Lymphoma involvement of male breast may be primary or secondary. Secondary cases mostly related to non-Hodgkin B cell lymphoma involvement. Physical examination findings are enlarged axillary lymph nodes, single or multiple palpable breast masses. The history of lymphoma is an important clue for the diagnosis. Mammographic imaging findings are “single or multiple, circumscribed or ill-defined lesions” and “multiple, enlarged, circumscribed, oval or lobular, radiodense axillary lymph nodes without apparent radiolucent fatty hilus”. Findings in US imaging are “circumscribed or irregular, hypoechoic, solid mass” or “masses accompanied by enlarged axillary lymph nodes with irregularly thickened cortex and without normal echogenic fatty hilus structure” [1, 3, 7, 15] (Fig. 12f, g).

Fig. 12
figure 12

Secondary malignant breast masses in males. ae Radiological images of a 58-year-old man with lung adenocarcinoma. a, b Bilateral medio-lateral oblique mammograms show bilateral gynecomastia and three round masses in left breast (red arrows). c, d US images demonstrate macrolobulated round hypoechoic metastatic masses. e Contrast-enhanced axial CT image shows lung adenocarcinoma in left lung (blue arrow). f, g Breast involvement of diffuse large B cell lymphoma in a 63-year-old patient. Contrast enhanced axial CT image shows a circumscribed mass within left breast (f).
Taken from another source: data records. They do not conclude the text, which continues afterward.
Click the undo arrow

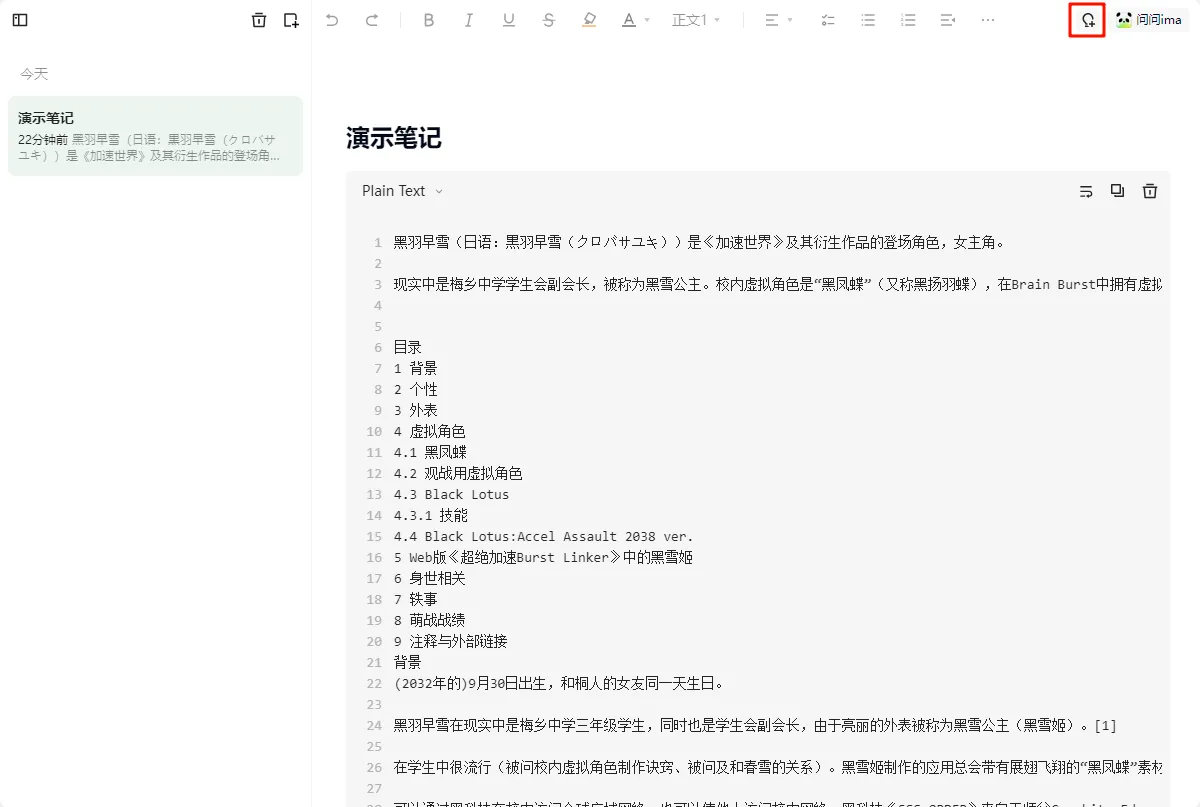tap(332, 20)
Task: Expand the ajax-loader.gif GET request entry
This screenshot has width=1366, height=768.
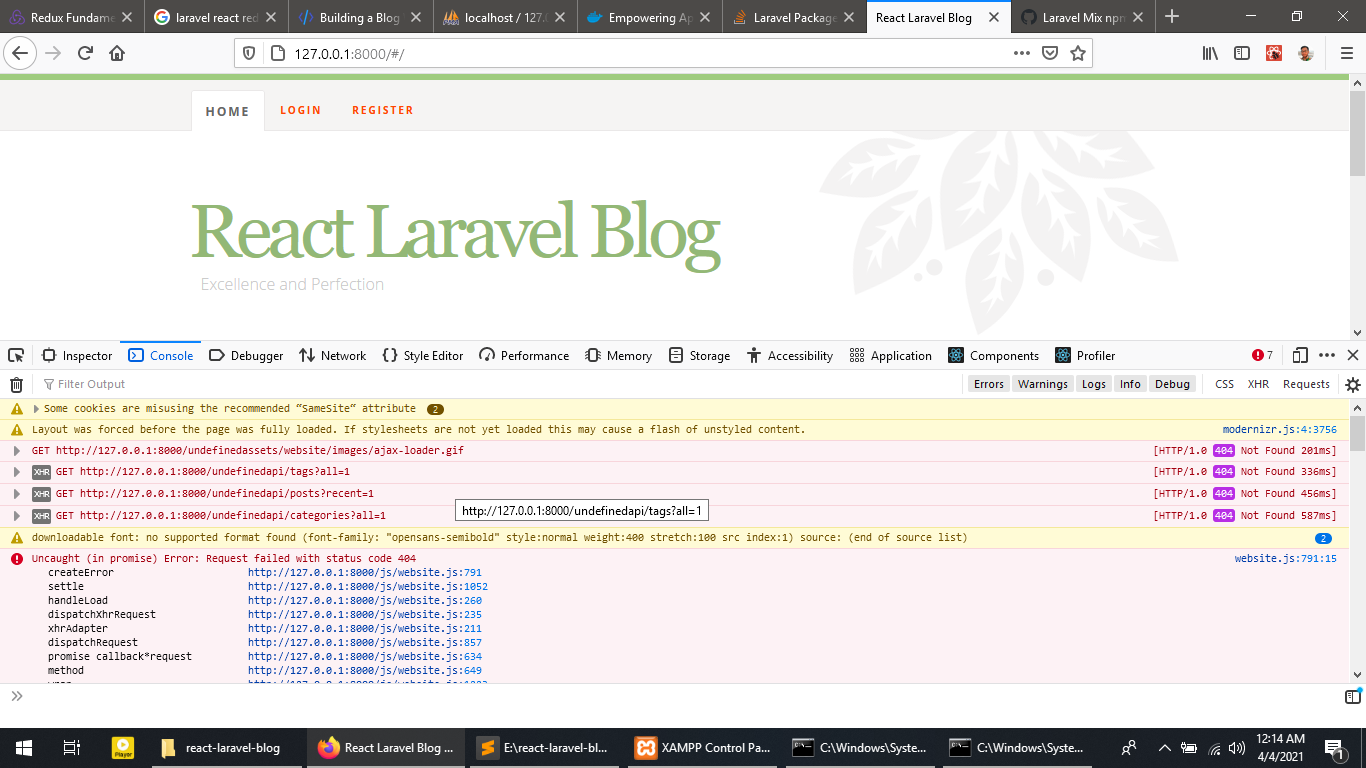Action: [17, 451]
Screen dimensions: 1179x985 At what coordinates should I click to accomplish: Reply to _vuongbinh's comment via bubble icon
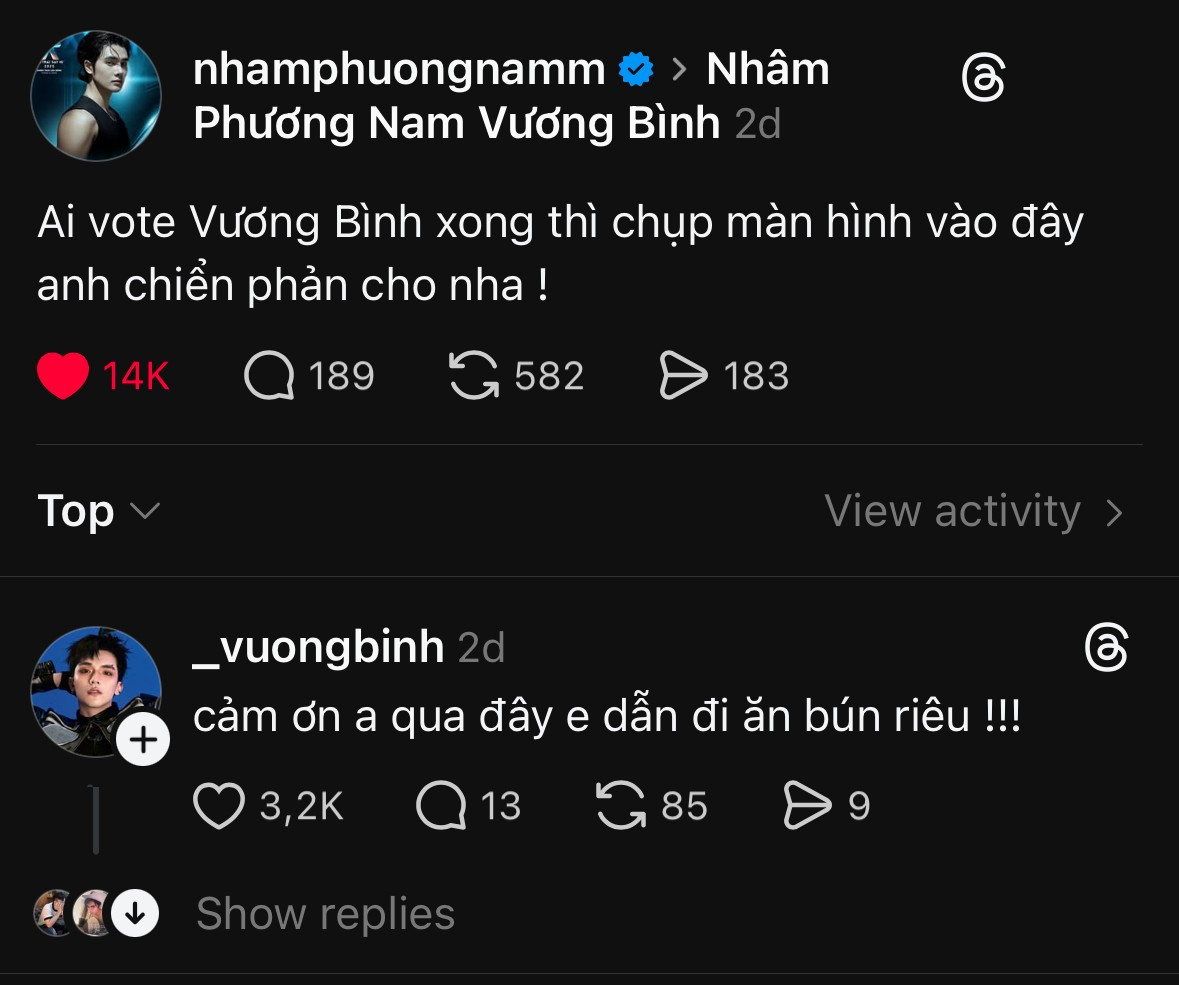coord(441,807)

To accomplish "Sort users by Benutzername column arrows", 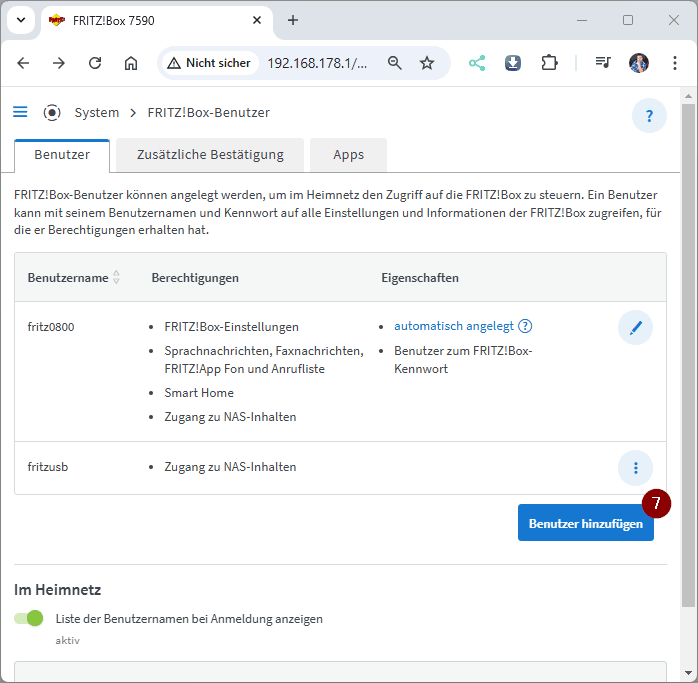I will pyautogui.click(x=116, y=277).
PET-CT scan reveals FDG-avid masses which are consistent with lymphamatous infiltration located in not only right breast, but also right internal mammarian and axillary lymph node stations (g)

Metastases

Breast metastases from extramammarian malignancies are rare, and they point out late-stage disseminated disease. The presence of multiple bilateral lesions and subcutaneous fat tissue location are supportive features for metastases, while “unilateral lesion” and “glandular breast tissue involvement” support primary breast cancer. Regarding breast metastases, skin or nipple retraction is not expected in contrast to primary breast cancer. Multiple bilateral palpable solid masses with a known primary malignancy (such as prostate cancer, lung cancer, gastric cancer, colorectal cancer, melanoma, or sarcoma) suggest the possibility of breast metastases. Prostate cancer is accepted as the most frequent primary site for breast metastasis. Mammographic imaging findings are single or multiple (mostly), round or lobulated masses with circumscribed or ill-defined (less expected) borders. The diffuse skin thickening may, also, be seen. Calcifications and spiculated borders are not expected findings opposite to primary breast cancer. Main imaging findings in US are hypoechoic, circumscribed masses. Increased internal vascularity and posterior acoustic enhancement are other features that may be present [1, 4, 18] (Fig. 12a–e).

Conclusion

Understanding the histoanatomic differences between male and female breasts has utmost importance for insighting the diversities in radiological appearance, diagnostic algorithm, biopsy procedure, and malignancy characteristics, between the two sexes. Majority of breast lumps in male patients are benign, and the most common reason is gynecomastia. Except for gynecomastia, male breast has wide-range spectrum of pathologies and hosts many lesions which can be classified according to various radiologic and histopathologic characteristics. Familiarity with the imaging findings, histopathological properties, and presentation features of various benign and malignant male breast lesions allows correct imaging interpretation which can facilitate “convenient patient management,” “reaching early and confident diagnosis,” and “avoiding unnecessary interventions”.